Each line must appear in the answer exactly as it does in the data.

####################

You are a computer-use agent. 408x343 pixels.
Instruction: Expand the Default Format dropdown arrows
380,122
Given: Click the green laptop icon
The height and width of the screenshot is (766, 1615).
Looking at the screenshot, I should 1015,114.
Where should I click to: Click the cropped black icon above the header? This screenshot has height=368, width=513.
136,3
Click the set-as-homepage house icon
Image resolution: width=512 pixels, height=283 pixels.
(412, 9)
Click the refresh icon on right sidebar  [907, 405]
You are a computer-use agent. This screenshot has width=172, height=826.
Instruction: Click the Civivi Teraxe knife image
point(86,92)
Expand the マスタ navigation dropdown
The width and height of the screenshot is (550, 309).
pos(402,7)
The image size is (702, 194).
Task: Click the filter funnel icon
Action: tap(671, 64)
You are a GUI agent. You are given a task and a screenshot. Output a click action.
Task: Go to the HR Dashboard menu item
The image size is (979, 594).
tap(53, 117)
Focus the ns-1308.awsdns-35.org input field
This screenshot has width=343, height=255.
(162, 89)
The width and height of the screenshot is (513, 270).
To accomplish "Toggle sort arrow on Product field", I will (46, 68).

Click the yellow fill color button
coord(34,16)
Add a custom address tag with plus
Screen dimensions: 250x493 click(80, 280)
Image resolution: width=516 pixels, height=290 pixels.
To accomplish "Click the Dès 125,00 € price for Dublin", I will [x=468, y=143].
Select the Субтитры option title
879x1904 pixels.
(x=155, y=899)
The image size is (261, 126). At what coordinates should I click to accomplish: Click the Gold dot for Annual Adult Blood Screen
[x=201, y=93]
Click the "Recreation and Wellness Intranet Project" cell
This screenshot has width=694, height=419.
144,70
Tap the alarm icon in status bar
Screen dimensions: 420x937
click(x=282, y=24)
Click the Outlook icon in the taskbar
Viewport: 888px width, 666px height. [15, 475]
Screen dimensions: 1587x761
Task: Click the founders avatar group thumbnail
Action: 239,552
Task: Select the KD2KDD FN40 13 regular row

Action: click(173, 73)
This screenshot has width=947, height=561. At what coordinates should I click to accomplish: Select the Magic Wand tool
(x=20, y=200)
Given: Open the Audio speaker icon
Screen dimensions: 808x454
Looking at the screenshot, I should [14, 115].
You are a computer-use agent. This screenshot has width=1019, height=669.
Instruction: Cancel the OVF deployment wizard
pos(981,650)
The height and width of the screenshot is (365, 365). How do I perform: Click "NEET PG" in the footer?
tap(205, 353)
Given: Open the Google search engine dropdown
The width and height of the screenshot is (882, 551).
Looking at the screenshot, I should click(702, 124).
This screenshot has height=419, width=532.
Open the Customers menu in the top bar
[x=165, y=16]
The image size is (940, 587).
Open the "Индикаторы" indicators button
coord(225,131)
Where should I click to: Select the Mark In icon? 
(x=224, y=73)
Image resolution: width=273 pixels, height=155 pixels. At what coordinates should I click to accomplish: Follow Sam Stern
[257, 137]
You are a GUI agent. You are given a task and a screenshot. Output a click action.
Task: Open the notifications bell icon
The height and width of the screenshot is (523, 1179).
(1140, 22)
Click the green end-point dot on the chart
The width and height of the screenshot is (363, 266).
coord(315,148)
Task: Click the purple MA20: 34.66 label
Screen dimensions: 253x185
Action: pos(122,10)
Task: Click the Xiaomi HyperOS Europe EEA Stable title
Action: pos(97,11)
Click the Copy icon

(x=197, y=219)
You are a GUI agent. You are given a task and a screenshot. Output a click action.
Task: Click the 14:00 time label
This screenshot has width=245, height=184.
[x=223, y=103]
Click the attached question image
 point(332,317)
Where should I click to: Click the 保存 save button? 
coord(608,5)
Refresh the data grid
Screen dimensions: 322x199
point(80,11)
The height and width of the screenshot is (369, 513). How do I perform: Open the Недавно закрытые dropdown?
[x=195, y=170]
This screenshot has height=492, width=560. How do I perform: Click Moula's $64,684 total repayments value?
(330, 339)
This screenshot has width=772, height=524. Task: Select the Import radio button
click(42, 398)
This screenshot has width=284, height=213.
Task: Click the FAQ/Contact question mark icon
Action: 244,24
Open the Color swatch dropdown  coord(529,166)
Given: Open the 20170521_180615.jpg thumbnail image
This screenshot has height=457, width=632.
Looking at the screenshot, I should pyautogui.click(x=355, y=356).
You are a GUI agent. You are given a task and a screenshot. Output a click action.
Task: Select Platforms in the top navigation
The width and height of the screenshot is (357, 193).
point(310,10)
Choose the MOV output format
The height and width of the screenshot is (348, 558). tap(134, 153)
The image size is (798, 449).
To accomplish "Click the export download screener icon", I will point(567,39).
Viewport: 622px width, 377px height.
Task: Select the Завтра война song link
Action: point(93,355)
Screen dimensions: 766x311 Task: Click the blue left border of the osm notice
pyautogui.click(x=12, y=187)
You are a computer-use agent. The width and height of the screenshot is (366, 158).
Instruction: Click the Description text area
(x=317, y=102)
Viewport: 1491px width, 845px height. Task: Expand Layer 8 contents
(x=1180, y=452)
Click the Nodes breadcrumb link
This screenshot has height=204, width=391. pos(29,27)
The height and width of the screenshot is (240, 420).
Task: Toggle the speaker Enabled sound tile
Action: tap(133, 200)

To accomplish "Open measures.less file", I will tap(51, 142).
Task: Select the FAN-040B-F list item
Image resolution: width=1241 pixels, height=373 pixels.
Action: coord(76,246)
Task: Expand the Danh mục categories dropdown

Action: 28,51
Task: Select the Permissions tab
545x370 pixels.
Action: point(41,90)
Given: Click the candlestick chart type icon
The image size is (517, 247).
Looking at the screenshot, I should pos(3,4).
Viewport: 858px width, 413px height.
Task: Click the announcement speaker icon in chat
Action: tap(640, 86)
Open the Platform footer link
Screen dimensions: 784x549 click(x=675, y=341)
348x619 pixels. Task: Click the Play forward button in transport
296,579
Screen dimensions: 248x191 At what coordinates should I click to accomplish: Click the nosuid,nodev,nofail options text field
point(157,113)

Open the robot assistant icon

####################

OUTPUT:
You are a computer-use agent. 408x343 pixels.
Instruction: Expand the Default Format dropdown arrows
380,122
Given: Click the green laptop icon
The height and width of the screenshot is (766, 1615).
Looking at the screenshot, I should 1015,114.
Where should I click to: Click the cropped black icon above the header? This screenshot has height=368, width=513.
136,3
Click the set-as-homepage house icon
Image resolution: width=512 pixels, height=283 pixels.
(412, 9)
Click the refresh icon on right sidebar  [907, 405]
You are a computer-use agent. This screenshot has width=172, height=826.
Instruction: Click the Civivi Teraxe knife image
point(86,92)
Expand the マスタ navigation dropdown
The width and height of the screenshot is (550, 309).
pos(402,7)
The image size is (702, 194).
Task: Click the filter funnel icon
Action: tap(671, 64)
You are a GUI agent. You are given a task and a screenshot. Output a click action.
Task: Go to the HR Dashboard menu item
The image size is (979, 594).
tap(53, 117)
Focus the ns-1308.awsdns-35.org input field
This screenshot has width=343, height=255.
(162, 89)
The width and height of the screenshot is (513, 270).
To accomplish "Toggle sort arrow on Product field", I will (46, 68).

Click the yellow fill color button
coord(34,16)
Add a custom address tag with plus
Screen dimensions: 250x493 click(80, 280)
Image resolution: width=516 pixels, height=290 pixels.
To accomplish "Click the Dès 125,00 € price for Dublin", I will [x=468, y=143].
Select the Субтитры option title
879x1904 pixels.
(x=155, y=899)
The image size is (261, 126). At what coordinates should I click to accomplish: Click the Gold dot for Annual Adult Blood Screen
[x=201, y=93]
Click the "Recreation and Wellness Intranet Project" cell
This screenshot has width=694, height=419.
144,70
Tap the alarm icon in status bar
Screen dimensions: 420x937
click(x=282, y=24)
Click the Outlook icon in the taskbar
Viewport: 888px width, 666px height. [15, 475]
Screen dimensions: 1587x761
Task: Click the founders avatar group thumbnail
Action: 239,552
Task: Select the KD2KDD FN40 13 regular row

Action: click(173, 73)
This screenshot has width=947, height=561. At what coordinates should I click to accomplish: Select the Magic Wand tool
(x=20, y=200)
Given: Open the Audio speaker icon
Screen dimensions: 808x454
Looking at the screenshot, I should [14, 115].
You are a computer-use agent. This screenshot has width=1019, height=669.
Instruction: Cancel the OVF deployment wizard
pos(981,650)
The height and width of the screenshot is (365, 365). How do I perform: Click "NEET PG" in the footer?
tap(205, 353)
Given: Open the Google search engine dropdown
The width and height of the screenshot is (882, 551).
Looking at the screenshot, I should click(702, 124).
This screenshot has height=419, width=532.
Open the Customers menu in the top bar
[x=165, y=16]
The image size is (940, 587).
Open the "Индикаторы" indicators button
coord(225,131)
Where should I click to: Select the Mark In icon? 
(x=224, y=73)
Image resolution: width=273 pixels, height=155 pixels. At what coordinates should I click to accomplish: Follow Sam Stern
[257, 137]
You are a GUI agent. You are given a task and a screenshot. Output a click action.
Task: Open the notifications bell icon
The height and width of the screenshot is (523, 1179).
(1140, 22)
Click the green end-point dot on the chart
The width and height of the screenshot is (363, 266).
coord(315,148)
Task: Click the purple MA20: 34.66 label
Screen dimensions: 253x185
Action: pos(122,10)
Task: Click the Xiaomi HyperOS Europe EEA Stable title
Action: pos(97,11)
Click the Copy icon

(x=197, y=219)
You are a GUI agent. You are given a task and a screenshot. Output a click action.
Task: Click the 14:00 time label
This screenshot has width=245, height=184.
[x=223, y=103]
Click the attached question image
 point(332,317)
Where should I click to: Click the 保存 save button? 
coord(608,5)
Refresh the data grid
Screen dimensions: 322x199
point(80,11)
The height and width of the screenshot is (369, 513). How do I perform: Open the Недавно закрытые dropdown?
[x=195, y=170]
This screenshot has height=492, width=560. How do I perform: Click Moula's $64,684 total repayments value?
(330, 339)
This screenshot has width=772, height=524. Task: Select the Import radio button
click(42, 398)
This screenshot has width=284, height=213.
Task: Click the FAQ/Contact question mark icon
Action: 244,24
Open the Color swatch dropdown  coord(529,166)
Given: Open the 20170521_180615.jpg thumbnail image
This screenshot has height=457, width=632.
Looking at the screenshot, I should pyautogui.click(x=355, y=356).
You are a GUI agent. You are given a task and a screenshot. Output a click action.
Task: Select Platforms in the top navigation
The width and height of the screenshot is (357, 193).
point(310,10)
Choose the MOV output format
The height and width of the screenshot is (348, 558). tap(134, 153)
The image size is (798, 449).
To accomplish "Click the export download screener icon", I will point(567,39).
Viewport: 622px width, 377px height.
Task: Select the Завтра война song link
Action: point(93,355)
Screen dimensions: 766x311 Task: Click the blue left border of the osm notice
pyautogui.click(x=12, y=187)
You are a computer-use agent. The width and height of the screenshot is (366, 158).
Instruction: Click the Description text area
(x=317, y=102)
Viewport: 1491px width, 845px height. Task: Expand Layer 8 contents
(x=1180, y=452)
Click the Nodes breadcrumb link
This screenshot has height=204, width=391. pos(29,27)
The height and width of the screenshot is (240, 420).
Task: Toggle the speaker Enabled sound tile
Action: tap(133, 200)

To accomplish "Open measures.less file", I will tap(51, 142).
Task: Select the FAN-040B-F list item
Image resolution: width=1241 pixels, height=373 pixels.
Action: coord(76,246)
Task: Expand the Danh mục categories dropdown

Action: 28,51
Task: Select the Permissions tab
545x370 pixels.
Action: point(41,90)
Given: Click the candlestick chart type icon
The image size is (517, 247).
Looking at the screenshot, I should pos(3,4).
Viewport: 858px width, 413px height.
Task: Click the announcement speaker icon in chat
Action: tap(640, 86)
Open the Platform footer link
Screen dimensions: 784x549 click(x=675, y=341)
348x619 pixels. Task: Click the Play forward button in transport
296,579
Screen dimensions: 248x191 At what coordinates should I click to accomplish: Click the nosuid,nodev,nofail options text field
point(157,113)

Open the robot assistant icon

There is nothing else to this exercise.